### Material for this exercise
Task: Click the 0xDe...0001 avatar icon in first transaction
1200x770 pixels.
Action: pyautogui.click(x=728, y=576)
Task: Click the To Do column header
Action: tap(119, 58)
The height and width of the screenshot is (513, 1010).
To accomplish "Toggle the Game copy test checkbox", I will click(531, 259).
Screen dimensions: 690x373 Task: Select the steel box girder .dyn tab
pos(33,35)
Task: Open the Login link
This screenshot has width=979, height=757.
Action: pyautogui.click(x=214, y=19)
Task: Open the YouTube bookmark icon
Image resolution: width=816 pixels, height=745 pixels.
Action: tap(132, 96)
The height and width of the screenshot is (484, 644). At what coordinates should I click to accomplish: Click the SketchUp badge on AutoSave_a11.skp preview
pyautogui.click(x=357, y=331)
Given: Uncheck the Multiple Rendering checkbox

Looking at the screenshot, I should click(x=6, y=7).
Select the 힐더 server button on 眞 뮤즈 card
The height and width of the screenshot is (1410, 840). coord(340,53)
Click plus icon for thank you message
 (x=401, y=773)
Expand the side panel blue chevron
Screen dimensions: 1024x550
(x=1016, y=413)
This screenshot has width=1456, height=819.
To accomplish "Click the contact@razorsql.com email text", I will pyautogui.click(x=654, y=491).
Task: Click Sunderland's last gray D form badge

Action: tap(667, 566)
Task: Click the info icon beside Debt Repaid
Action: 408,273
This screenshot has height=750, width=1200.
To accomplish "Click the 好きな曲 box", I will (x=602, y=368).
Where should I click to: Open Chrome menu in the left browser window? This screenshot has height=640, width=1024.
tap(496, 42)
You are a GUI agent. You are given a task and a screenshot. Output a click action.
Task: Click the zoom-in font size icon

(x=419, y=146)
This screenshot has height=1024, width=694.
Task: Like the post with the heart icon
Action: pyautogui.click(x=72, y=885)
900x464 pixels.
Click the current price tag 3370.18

### What the task requires
Among the lines of the data, which ones contain the word "will"? Show them.

### Expected answer
To accomplish "Toggle the Game copy test checkbox", I will click(531, 259).
To accomplish "Click the contact@razorsql.com email text", I will pyautogui.click(x=654, y=491).
To accomplish "Click the 好きな曲 box", I will (x=602, y=368).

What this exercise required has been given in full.